» **Reading passage**:
"""
Professor Alison Yung

Professor Alison Yung has devoted her career to helping those at risk of serious mental illness.

Professor Alison Yung

Shining a light on mental illness

Two very different experiences inspired Professor Alison Yung (MBBS 1986, MD 2004, GDipEpid&Biostat 2004) to devote her career to those at risk of serious mental illness. One of them demonstrated the devastation that psychosis can cause, while the other offered hope of a better way. 

The first incident occurred when Professor Yung was a medical resident in the Royal Melbourne Hospital’s mental health unit, where she saw a woman who had poured hot oil over herself when experiencing a severe psychosis, causing serious injuries.

In the second, a woman Professor Yung had talked to and calmed while psychotic returned to hospital with a knee problem. She was cured of her psychosis and able to recall their conversation.

While each was confronting in their own way, these experiences sparked a lifelong passion for improving the outlook for those at risk of psychosis. Until then, nobody had told Professor Yung, now an internationally renowned consultant psychiatrist and researcher, that people with mental illness could recover.

Professor Yung’s empathy and forward thinking saw her quickly become a leader in her field. As part of her psychiatry training in the mid-1990s, she developed an internationally used system to predict those at risk of psychosis and has studied its early detection since.

Predicting psychosis

As a child growing up in Melbourne’s eastern suburbs, Professor Yung loved animals and dreamed of becoming a zoologist. But medicine was in her blood, and she followed her late grandfather, Winston Wing Yung, late father Allen Yung (MBBS 1960), and older brother Michael (MBBS 1985) into the profession.

Professor Yung trained at the University of Melbourne, the Royal Melbourne Hospital and Monash Medical Centre. She has fond memories of her university days, including the friends she met and appearing in the end-of-year Medleys medical student revue.

As part of her psychiatry training, Professor Yung interviewed young people who had recovered from psychosis to establish common risk factors. They included increased self-consciousness, a feeling of being watched or followed and being unsure if their thoughts were their own.

The resulting Comprehensive Assessment of At Risk Mental States (CAARMS) was translated into 18 languages and is widely used in Australia, the UK, Europe and Canada. It allows health professionals to use interventions such as cognitive behaviour therapy and, if appropriate, medication to avoid a first episode of psychosis.

Exercise and mental health

Professor Yung spent 2012-2018 at the University of Manchester, where she worked with the Greater Manchester Mental Health Trust on early intervention and research on exercise as an intervention for first-episode psychosis.

Participants who exercised for more than 100 minutes a week decreased their level of depression. “It’s quite extraordinary when you think about it,” Professor Yung says. “This is such a low-cost intervention.”

Since returning to Melbourne in 2018, Professor Yung, who is now primarily based at Deakin University, has continued to focus on exercise and mental wellbeing, most recently with the Aboriginal-led Rumbalara Football Netball Club in Shepparton.
"""
» **Input data**:
"""
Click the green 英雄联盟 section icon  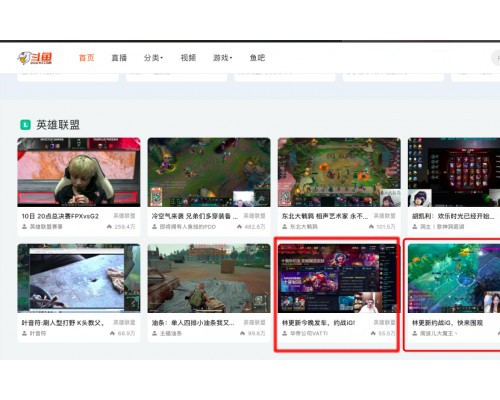point(26,125)
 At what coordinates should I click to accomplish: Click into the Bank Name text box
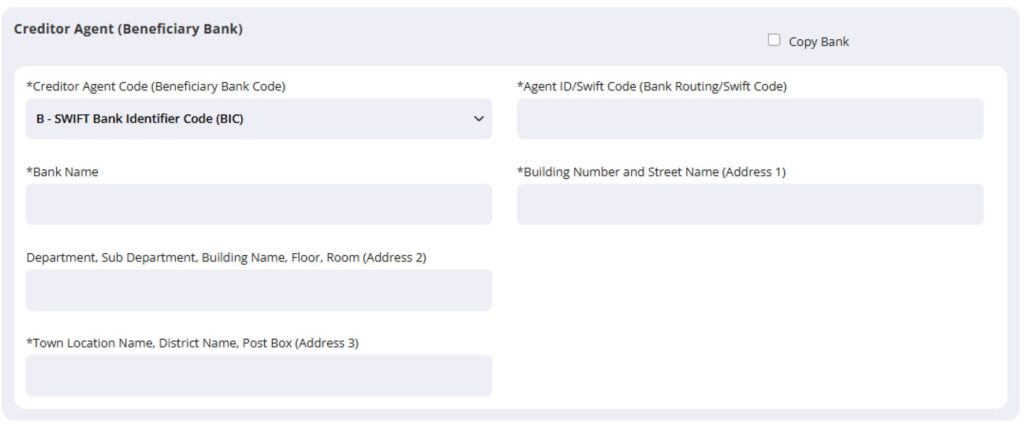258,204
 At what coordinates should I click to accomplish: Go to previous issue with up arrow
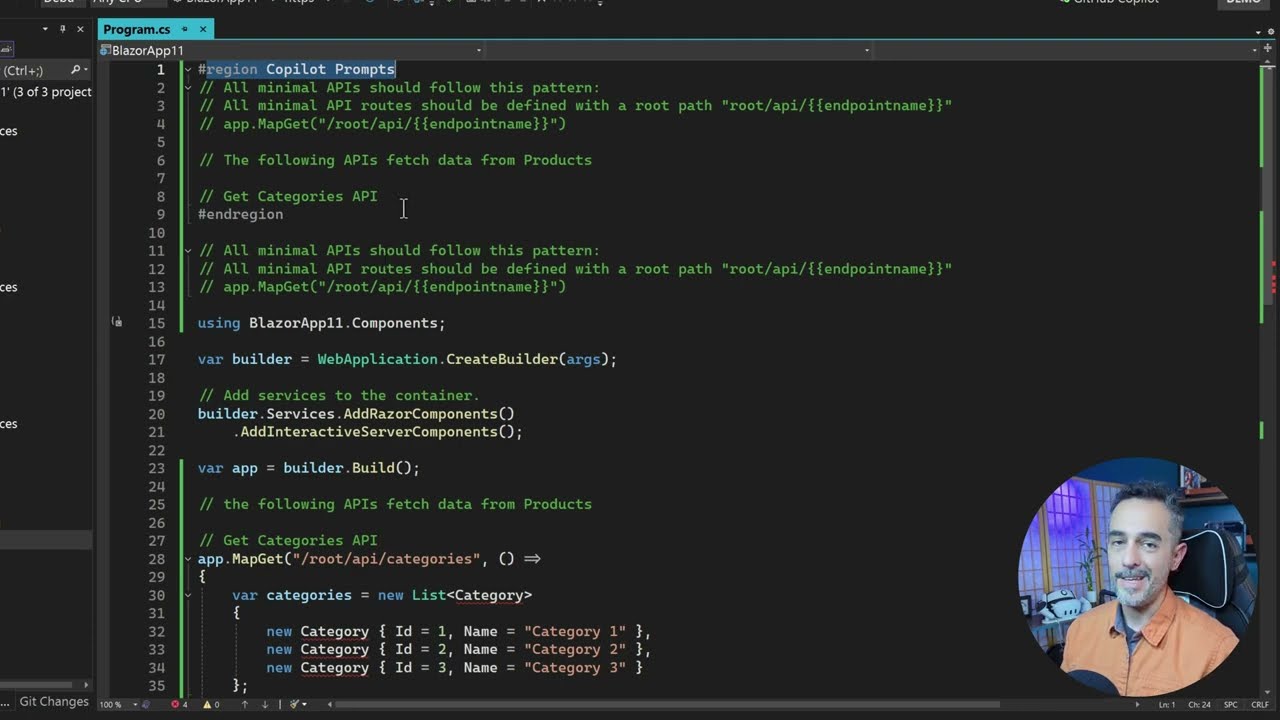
"""
» **Exercise instructions**:
A: For each statement, say yes or no according to the profile of Professor Alison Yung, and quote the exact words of the profile that decide it.
(i) As a child, Professor Yung dreamed of becoming a zoologist.
(ii) CAARMS was translated into 12 languages.
(iii) Professor Yung spent 2012-2018 at the University of Oxford.
B: Using the profile of Professor Alison Yung, answer each question.
(i) In which unit was Professor Yung a medical resident when she saw the woman who had poured hot oil over herself?
(ii) How much weekly exercise was linked to a decrease in participants' level of depression?
(iii) Which club has Professor Yung worked with most recently on exercise and mental wellbeing?
C: Retype the stretch of the profile of Professor Alison Yung from "Participants who exercised for more than 100 minutes" through "Netball Club in Shepparton.".
The data is not needed for any of the work here.

» **Exercise results**:
A:
(i) Yes: "dreamed of becoming a zoologist"
(ii) No: "was translated into 18 languages"
(iii) No: "spent 2012-2018 at the University of Manchester"

B:
(i) The Royal Melbourne Hospital's mental health unit
(ii) More than 100 minutes a week
(iii) The Aboriginal-led Rumbalara Football Netball Club in Shepparton

C:
Participants who exercised for more than 100 minutes a week decreased their level of depression. “It’s quite extraordinary when you think about it,” Professor Yung says. “This is such a low-cost intervention.”

Since returning to Melbourne in 2018, Professor Yung, who is now primarily based at Deakin University, has continued to focus on exercise and mental wellbeing, most recently with the Aboriginal-led Rumbalara Football Netball Club in Shepparton.